Boccardi: …when we met with Secretary Cheney a few months ago, he said that he felt that this was the best covered war, ever. We demurred. But he also said that he would endorse the effort by Bureau Chiefs of major news organizations in Washington, and his own Public Information staff to look at what happened and to see if we could devise a better way. We take him at his word. He said he would…he did endorse that effort and he said he would look at the result of it. And that’s the process that’s underway now.
Heffner: Could you possibly convince the Secretary of Defense or any military person that it was not the war that was covered best in terms of the interests of those particular parties…the military, the Secretary of Defense?
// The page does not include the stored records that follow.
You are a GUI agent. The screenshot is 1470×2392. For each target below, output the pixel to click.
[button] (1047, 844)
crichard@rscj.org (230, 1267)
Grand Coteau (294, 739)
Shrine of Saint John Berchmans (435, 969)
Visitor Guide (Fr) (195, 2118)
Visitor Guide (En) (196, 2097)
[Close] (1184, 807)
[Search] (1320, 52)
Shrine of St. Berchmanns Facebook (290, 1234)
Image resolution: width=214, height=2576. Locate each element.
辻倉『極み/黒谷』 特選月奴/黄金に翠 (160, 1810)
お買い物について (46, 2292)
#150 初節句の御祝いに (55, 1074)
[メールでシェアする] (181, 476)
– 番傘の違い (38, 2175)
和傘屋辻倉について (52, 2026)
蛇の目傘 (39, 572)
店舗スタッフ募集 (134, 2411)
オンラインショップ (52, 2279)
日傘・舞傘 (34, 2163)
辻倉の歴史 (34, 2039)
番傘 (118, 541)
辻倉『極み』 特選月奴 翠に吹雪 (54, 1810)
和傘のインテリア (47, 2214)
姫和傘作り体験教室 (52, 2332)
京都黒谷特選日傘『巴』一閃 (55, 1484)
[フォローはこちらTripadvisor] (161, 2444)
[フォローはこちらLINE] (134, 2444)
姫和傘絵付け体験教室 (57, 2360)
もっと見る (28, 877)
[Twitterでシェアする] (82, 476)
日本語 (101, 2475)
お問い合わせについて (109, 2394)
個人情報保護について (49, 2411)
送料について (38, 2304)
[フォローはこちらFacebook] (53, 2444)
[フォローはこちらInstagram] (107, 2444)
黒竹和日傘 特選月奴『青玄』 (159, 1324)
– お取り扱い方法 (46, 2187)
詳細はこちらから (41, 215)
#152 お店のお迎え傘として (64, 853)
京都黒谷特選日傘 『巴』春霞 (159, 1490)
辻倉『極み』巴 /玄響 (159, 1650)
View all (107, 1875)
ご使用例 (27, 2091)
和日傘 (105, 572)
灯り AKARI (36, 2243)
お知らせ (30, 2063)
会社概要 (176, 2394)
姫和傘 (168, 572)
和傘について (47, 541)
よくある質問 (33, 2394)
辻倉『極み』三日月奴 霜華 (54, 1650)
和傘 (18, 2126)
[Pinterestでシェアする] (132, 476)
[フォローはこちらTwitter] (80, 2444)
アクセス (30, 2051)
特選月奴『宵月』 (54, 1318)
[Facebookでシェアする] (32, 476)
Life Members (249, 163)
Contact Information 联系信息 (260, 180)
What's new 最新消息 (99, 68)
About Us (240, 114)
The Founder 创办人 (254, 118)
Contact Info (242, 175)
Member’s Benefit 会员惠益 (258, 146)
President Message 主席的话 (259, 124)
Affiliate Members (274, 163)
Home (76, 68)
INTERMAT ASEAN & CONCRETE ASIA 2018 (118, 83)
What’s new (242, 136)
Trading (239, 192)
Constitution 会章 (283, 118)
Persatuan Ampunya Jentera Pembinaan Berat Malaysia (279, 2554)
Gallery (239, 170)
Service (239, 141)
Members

Boccardi: They, they certainly think, and I, I can’t put these words in the mouth of any particular individual in the Administration, but I think broadly speaking what I’m about to say is true. I think many of them think that this war went just fine…in many, many respects, not the least of them the one we’re discussing at your table today. We are trying to show then that there was a degree of, of military and, therefore, government control asserted in this situation that is simply impermissible. And, you know, if this war had gone on any length of time, and if there had been an issue of the credibility of what was being said…there was absolutely nothing to fall back on, in terms of…there’s a certain believability, a reservoir that one…that the Administration might have had to draw on. You know looked at from the perspective certainly of the broader perspective of, of the nation’s interest in being there, the war was prosecuted magnificently, the outcome was swift, the loss of life, as General Schwarzkopf said the loss of even one life pained him, but the loss of life was, was far below what had been feared and indeed, predicted by some commentators in the military and in, in…
Heffner: …the press…
Boccardi: …yes, those Generals who seemed to come out of retirement by, by the dozen to appear on, on television. So it, it went very, very well. And I think that served to obscure some of the issues that have some of us so concerned. You know you think about when there’s a coup anywhere, you think of the way those stories emerge. And I don’t care if it’s a coup from the Left, a coup from the Right…makes no difference. What are the first couple of things that happen? Inevitably the tanks go around the, the building that is the center of power, whether it’s a Parliament or a version of the White House, or what ever it is, and what’s the other thing that happens, almost in tandem, sometimes even maybe a bit before the tanks arrive there…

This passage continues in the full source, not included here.